= Beginning of Section =

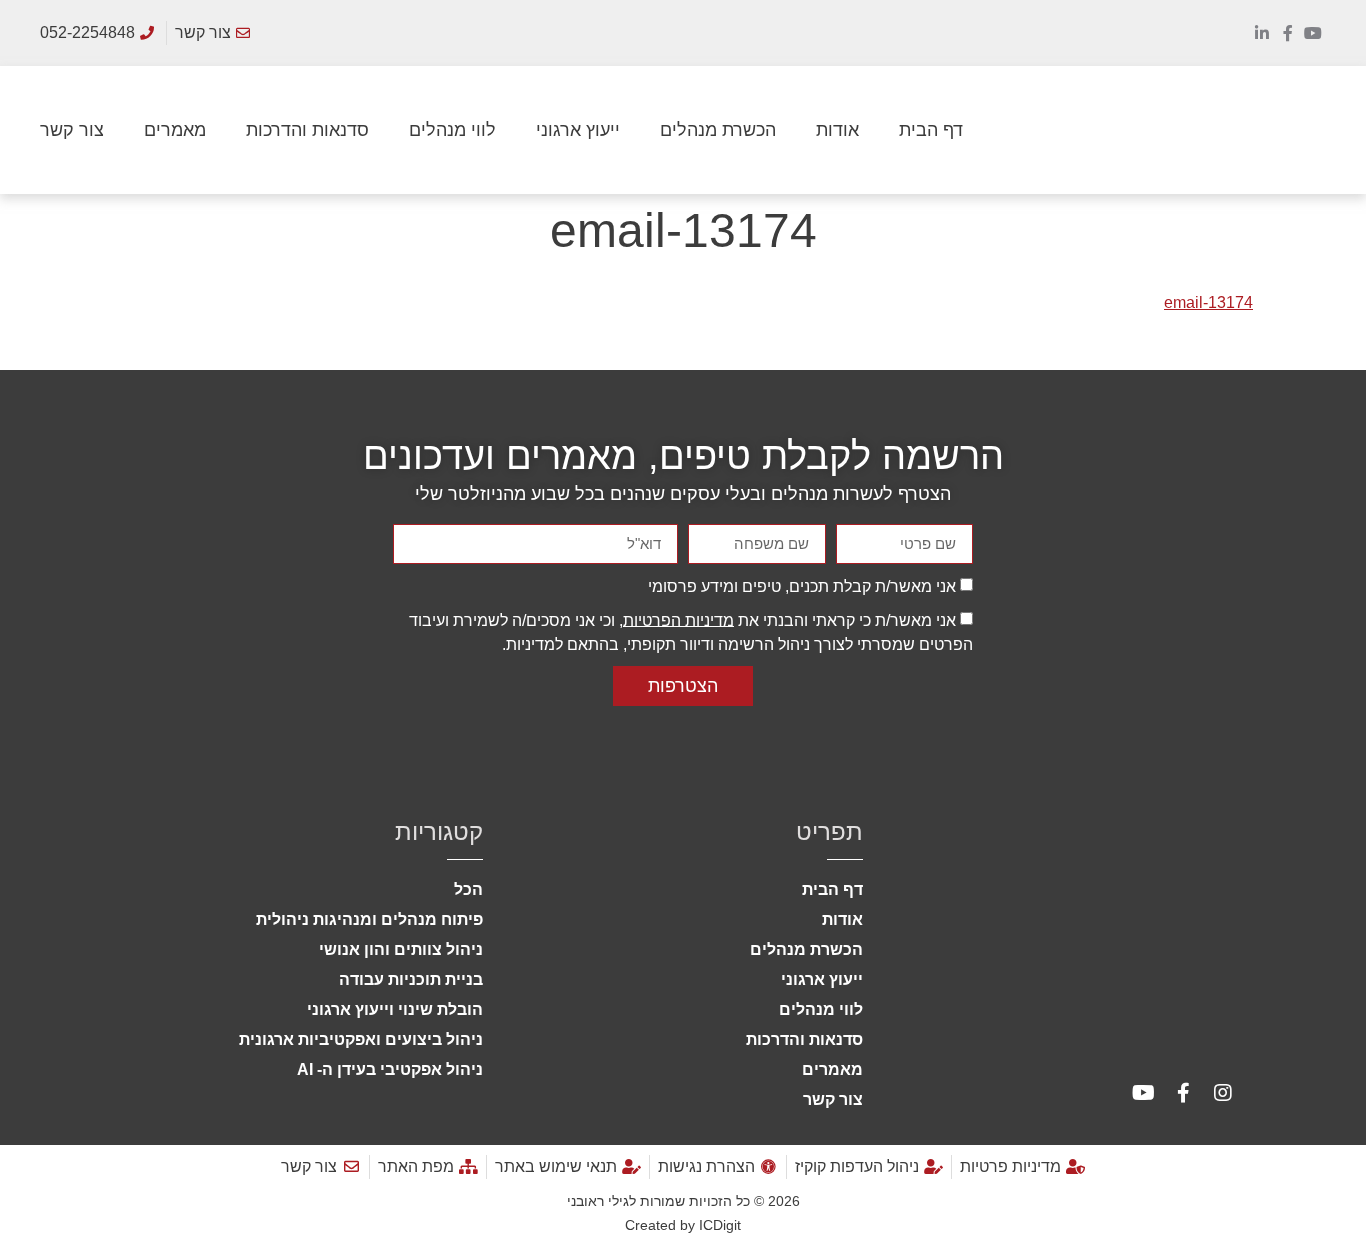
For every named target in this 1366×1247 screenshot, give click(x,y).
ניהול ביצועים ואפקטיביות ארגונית (361, 1039)
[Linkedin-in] (1262, 33)
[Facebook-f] (1288, 33)
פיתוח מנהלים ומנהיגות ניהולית (369, 919)
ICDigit (720, 1225)
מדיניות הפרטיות (678, 619)
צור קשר (72, 130)
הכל (468, 889)
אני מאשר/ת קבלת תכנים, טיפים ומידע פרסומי (802, 585)
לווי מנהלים (452, 130)
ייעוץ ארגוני (578, 130)
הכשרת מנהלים (718, 130)
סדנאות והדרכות (307, 130)
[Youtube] (1313, 33)
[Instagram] (1223, 1093)
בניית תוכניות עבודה (411, 979)
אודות (837, 130)
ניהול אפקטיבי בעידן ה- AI (390, 1069)
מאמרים (175, 130)
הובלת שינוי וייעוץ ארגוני (395, 1009)
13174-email (1208, 302)
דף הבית (931, 130)
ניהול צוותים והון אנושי (401, 949)
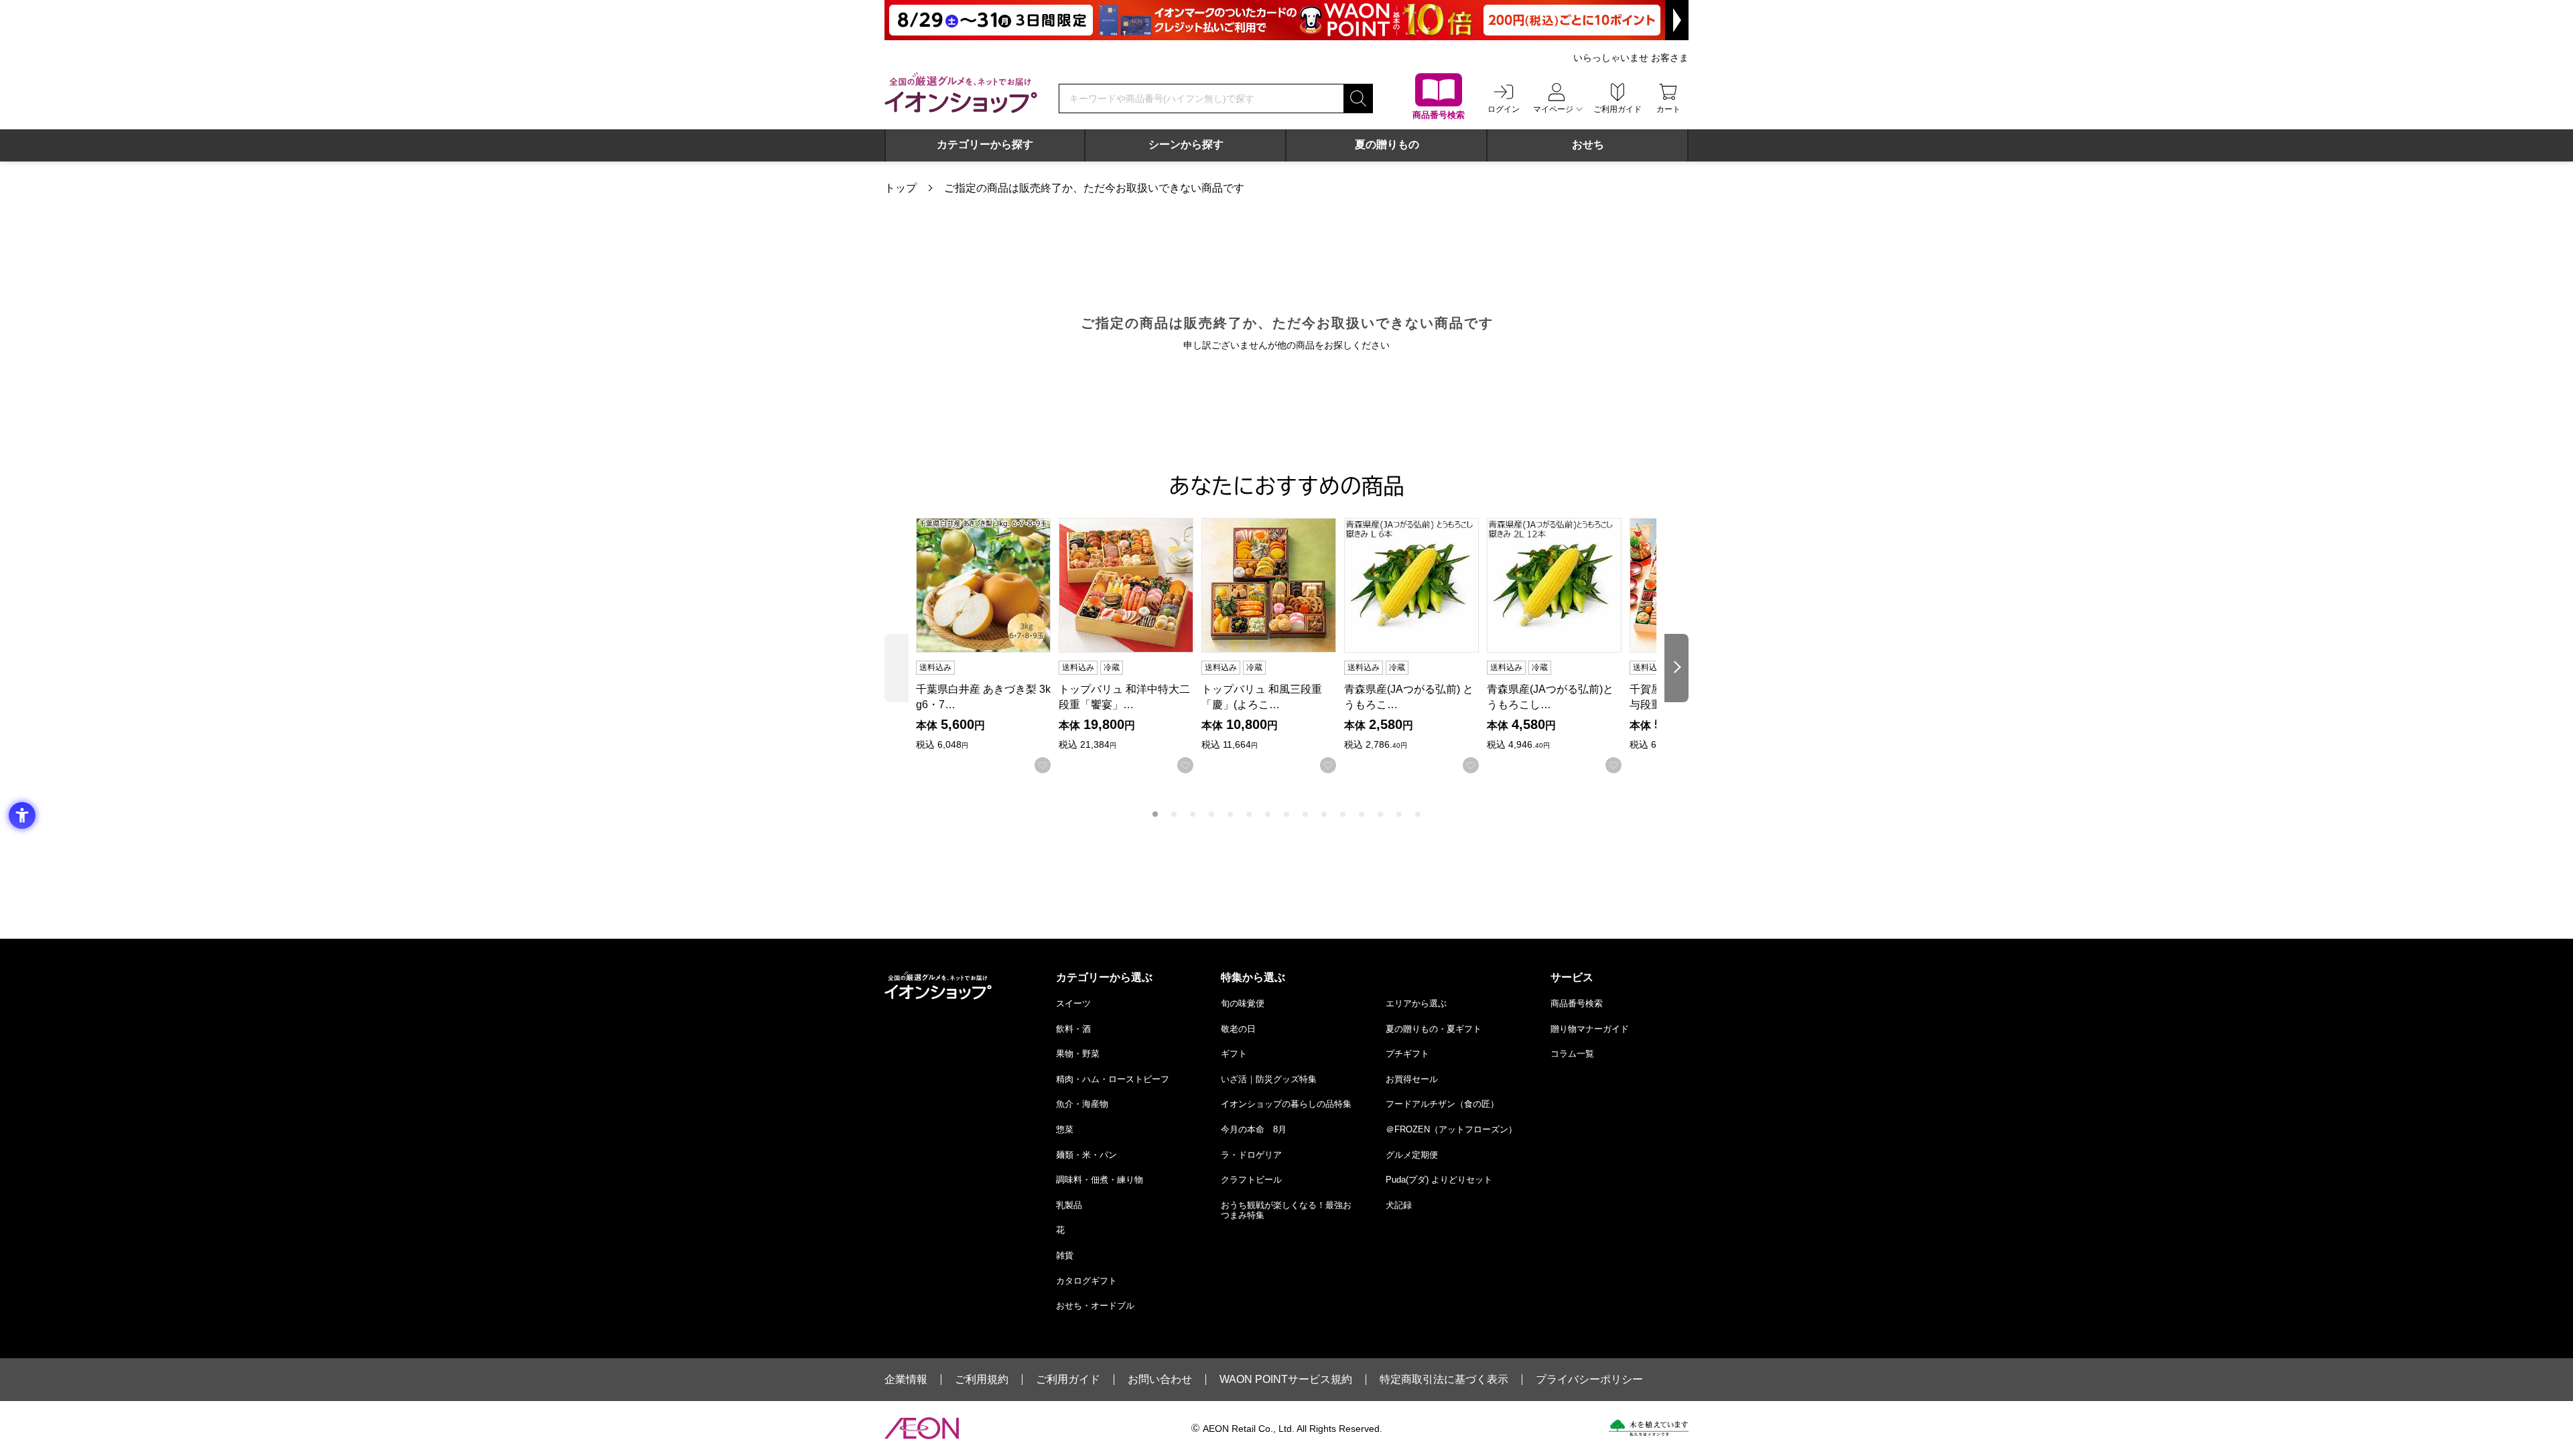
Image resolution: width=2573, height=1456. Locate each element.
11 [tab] (1342, 814)
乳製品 (1069, 1205)
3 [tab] (1192, 814)
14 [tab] (1399, 814)
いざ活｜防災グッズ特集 (1269, 1079)
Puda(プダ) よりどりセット (1439, 1180)
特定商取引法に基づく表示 (1444, 1379)
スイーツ (1073, 1003)
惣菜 (1064, 1129)
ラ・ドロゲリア (1251, 1155)
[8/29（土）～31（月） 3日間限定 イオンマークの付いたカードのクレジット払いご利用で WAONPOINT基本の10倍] (1286, 20)
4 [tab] (1211, 814)
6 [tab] (1249, 814)
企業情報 (905, 1379)
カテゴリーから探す (985, 144)
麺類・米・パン (1086, 1155)
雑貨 (1064, 1255)
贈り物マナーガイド (1590, 1029)
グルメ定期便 (1412, 1155)
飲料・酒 (1073, 1029)
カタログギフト (1086, 1281)
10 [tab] (1324, 814)
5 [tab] (1230, 814)
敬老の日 (1238, 1029)
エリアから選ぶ (1416, 1003)
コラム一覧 (1572, 1054)
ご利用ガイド (1068, 1379)
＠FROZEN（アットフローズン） (1451, 1129)
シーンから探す (1186, 144)
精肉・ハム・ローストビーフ (1112, 1079)
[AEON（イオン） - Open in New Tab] (921, 1428)
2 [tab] (1174, 814)
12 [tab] (1361, 814)
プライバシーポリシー (1589, 1379)
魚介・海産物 (1082, 1104)
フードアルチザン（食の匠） (1442, 1104)
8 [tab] (1286, 814)
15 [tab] (1418, 814)
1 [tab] (1155, 814)
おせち (1588, 144)
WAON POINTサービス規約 (1285, 1379)
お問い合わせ (1160, 1379)
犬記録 (1399, 1205)
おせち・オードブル (1095, 1306)
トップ (900, 188)
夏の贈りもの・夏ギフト (1433, 1029)
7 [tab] (1267, 814)
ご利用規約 (981, 1379)
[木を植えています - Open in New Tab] (1649, 1428)
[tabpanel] (987, 645)
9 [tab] (1305, 814)
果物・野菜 (1078, 1054)
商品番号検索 (1577, 1003)
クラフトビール (1251, 1180)
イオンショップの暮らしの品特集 (1286, 1104)
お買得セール (1412, 1079)
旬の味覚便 (1242, 1003)
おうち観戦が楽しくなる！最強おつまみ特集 (1286, 1210)
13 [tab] (1380, 814)
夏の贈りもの (1387, 144)
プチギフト (1407, 1054)
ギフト (1234, 1054)
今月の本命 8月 (1253, 1129)
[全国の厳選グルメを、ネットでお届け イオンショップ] (960, 92)
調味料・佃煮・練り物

= End of Section =

| What you will do |
The records above, minus their pictures, are to be returned word for word.

| Result of this task |
For every named target in this 1366×1247 screenshot, give click(x,y).
ניהול ביצועים ואפקטיביות ארגונית (361, 1039)
[Linkedin-in] (1262, 33)
[Facebook-f] (1288, 33)
פיתוח מנהלים ומנהיגות ניהולית (369, 919)
ICDigit (720, 1225)
מדיניות הפרטיות (678, 619)
צור קשר (72, 130)
הכל (468, 889)
אני מאשר/ת קבלת תכנים, טיפים ומידע פרסומי (802, 585)
לווי מנהלים (452, 130)
ייעוץ ארגוני (578, 130)
הכשרת מנהלים (718, 130)
סדנאות והדרכות (307, 130)
[Youtube] (1313, 33)
[Instagram] (1223, 1093)
בניית תוכניות עבודה (411, 979)
אודות (837, 130)
ניהול אפקטיבי בעידן ה- AI (390, 1069)
מאמרים (175, 130)
הובלת שינוי וייעוץ ארגוני (395, 1009)
13174-email (1208, 302)
דף הבית (931, 130)
ניהול צוותים והון אנושי (401, 949)
Image resolution: width=2573, height=1456. Locate each element.
11 [tab] (1342, 814)
乳製品 (1069, 1205)
3 [tab] (1192, 814)
14 [tab] (1399, 814)
いざ活｜防災グッズ特集 (1269, 1079)
Puda(プダ) よりどりセット (1439, 1180)
特定商取引法に基づく表示 (1444, 1379)
スイーツ (1073, 1003)
惣菜 (1064, 1129)
ラ・ドロゲリア (1251, 1155)
[8/29（土）～31（月） 3日間限定 イオンマークの付いたカードのクレジット払いご利用で WAONPOINT基本の10倍] (1286, 20)
4 [tab] (1211, 814)
6 [tab] (1249, 814)
企業情報 (905, 1379)
カテゴリーから探す (985, 144)
麺類・米・パン (1086, 1155)
雑貨 (1064, 1255)
贈り物マナーガイド (1590, 1029)
グルメ定期便 (1412, 1155)
飲料・酒 (1073, 1029)
カタログギフト (1086, 1281)
10 [tab] (1324, 814)
5 [tab] (1230, 814)
敬老の日 (1238, 1029)
エリアから選ぶ (1416, 1003)
コラム一覧 (1572, 1054)
ご利用ガイド (1068, 1379)
＠FROZEN（アットフローズン） (1451, 1129)
シーンから探す (1186, 144)
精肉・ハム・ローストビーフ (1112, 1079)
[AEON（イオン） - Open in New Tab] (921, 1428)
2 [tab] (1174, 814)
12 [tab] (1361, 814)
プライバシーポリシー (1589, 1379)
魚介・海産物 (1082, 1104)
フードアルチザン（食の匠） (1442, 1104)
8 [tab] (1286, 814)
15 [tab] (1418, 814)
1 [tab] (1155, 814)
おせち (1588, 144)
WAON POINTサービス規約 (1285, 1379)
お問い合わせ (1160, 1379)
犬記録 (1399, 1205)
おせち・オードブル (1095, 1306)
トップ (900, 188)
夏の贈りもの・夏ギフト (1433, 1029)
7 [tab] (1267, 814)
ご利用規約 (981, 1379)
[木を植えています - Open in New Tab] (1649, 1428)
[tabpanel] (987, 645)
9 [tab] (1305, 814)
果物・野菜 (1078, 1054)
商品番号検索 (1577, 1003)
クラフトビール (1251, 1180)
イオンショップの暮らしの品特集 (1286, 1104)
お買得セール (1412, 1079)
旬の味覚便 (1242, 1003)
おうち観戦が楽しくなる！最強おつまみ特集 (1286, 1210)
13 [tab] (1380, 814)
夏の贈りもの (1387, 144)
プチギフト (1407, 1054)
ギフト (1234, 1054)
今月の本命 8月 (1253, 1129)
[全国の厳選グルメを、ネットでお届け イオンショップ] (960, 92)
調味料・佃煮・練り物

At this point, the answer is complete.